Keeley: Are there other actions that overseas Filipino workers could take that you think would be more effective to protest government corruption?
Calpotura: I’m hoping for a campaign that targets the most egregious violators of this scandal to look into what they own in the Philippines and abroad, including investments in real estate and [other] industries that directly rely on diaspora dollars, for example, shopping malls, cellphone/telecom gadgets, car dealerships, condo developers… and call for a genuine boycott of these companies.
Keeley: The Philippines is known for high levels of government corruption.

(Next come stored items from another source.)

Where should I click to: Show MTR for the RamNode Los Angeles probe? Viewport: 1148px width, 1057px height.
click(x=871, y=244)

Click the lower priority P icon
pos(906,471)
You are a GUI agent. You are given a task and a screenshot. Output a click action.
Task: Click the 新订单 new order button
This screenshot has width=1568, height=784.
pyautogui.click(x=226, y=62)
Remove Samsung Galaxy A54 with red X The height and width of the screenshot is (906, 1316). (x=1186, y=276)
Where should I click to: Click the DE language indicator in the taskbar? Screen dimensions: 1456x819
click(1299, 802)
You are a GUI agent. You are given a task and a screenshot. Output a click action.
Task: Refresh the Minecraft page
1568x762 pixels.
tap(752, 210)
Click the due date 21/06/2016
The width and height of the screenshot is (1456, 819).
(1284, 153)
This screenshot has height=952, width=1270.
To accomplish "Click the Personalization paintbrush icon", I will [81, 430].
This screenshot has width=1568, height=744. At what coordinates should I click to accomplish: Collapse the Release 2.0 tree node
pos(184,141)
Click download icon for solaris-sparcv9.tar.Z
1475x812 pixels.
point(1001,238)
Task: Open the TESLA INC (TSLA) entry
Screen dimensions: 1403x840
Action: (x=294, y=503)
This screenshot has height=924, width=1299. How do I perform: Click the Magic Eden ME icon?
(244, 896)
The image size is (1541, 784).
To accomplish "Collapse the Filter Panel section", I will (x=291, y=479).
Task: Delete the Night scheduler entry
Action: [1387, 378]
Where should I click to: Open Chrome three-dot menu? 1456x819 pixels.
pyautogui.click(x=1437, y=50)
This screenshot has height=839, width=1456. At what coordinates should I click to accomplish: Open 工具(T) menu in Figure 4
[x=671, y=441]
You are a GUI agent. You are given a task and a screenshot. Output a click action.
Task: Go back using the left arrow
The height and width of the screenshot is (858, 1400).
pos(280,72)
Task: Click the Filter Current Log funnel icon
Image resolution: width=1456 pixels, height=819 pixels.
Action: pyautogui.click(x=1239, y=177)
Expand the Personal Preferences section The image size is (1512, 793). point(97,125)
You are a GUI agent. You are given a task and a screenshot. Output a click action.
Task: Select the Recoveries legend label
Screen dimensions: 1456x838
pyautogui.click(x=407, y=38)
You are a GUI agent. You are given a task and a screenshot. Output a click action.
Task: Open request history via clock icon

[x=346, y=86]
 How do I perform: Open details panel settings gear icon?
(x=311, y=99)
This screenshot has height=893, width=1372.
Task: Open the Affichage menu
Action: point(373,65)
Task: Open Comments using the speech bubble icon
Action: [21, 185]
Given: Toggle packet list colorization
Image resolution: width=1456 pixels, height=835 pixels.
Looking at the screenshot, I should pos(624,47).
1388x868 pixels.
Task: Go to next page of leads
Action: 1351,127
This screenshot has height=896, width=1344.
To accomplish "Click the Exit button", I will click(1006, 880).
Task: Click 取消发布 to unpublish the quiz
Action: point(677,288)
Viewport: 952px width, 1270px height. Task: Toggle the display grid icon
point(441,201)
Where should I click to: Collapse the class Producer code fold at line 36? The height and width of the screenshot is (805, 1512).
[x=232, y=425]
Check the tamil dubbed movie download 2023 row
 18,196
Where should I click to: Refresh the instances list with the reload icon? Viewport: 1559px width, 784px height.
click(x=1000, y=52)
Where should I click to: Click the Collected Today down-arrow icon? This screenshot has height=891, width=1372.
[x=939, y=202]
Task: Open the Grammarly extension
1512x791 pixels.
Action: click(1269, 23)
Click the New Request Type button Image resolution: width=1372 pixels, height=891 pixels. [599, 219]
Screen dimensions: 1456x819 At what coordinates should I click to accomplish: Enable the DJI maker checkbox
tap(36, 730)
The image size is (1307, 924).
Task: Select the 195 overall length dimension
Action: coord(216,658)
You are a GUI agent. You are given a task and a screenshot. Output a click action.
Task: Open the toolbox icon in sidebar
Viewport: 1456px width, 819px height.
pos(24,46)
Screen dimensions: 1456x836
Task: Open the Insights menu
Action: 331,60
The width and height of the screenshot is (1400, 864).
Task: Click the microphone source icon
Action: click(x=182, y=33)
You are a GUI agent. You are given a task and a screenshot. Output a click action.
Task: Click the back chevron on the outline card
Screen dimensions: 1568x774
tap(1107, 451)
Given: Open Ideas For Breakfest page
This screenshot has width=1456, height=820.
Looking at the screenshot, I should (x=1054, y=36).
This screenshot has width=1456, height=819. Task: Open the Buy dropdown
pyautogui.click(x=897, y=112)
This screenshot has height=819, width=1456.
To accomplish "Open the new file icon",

What makes this latest scandal different and why was it a tipping point?
Calpotura: Sobra na. Tama na. Palitan na. (This is too much. This is enough. It’s time to stop this.) This was our demand during the Marcos dictatorship. It’s a similar sentiment that has surfaced 37 years later. It has also been stoked by Philippine President Aquino III in going after former President Arroyo and other public officials accused of corruption or wrongdoing in government. I think these recent high-profile examples of championing anti-corruption and government transparency has raised the floor of what people expect of their politicians. This latest episode, with its brazenness and high-level corruption, has broached the cultural tipping point of what Filipinos expect of their public officials.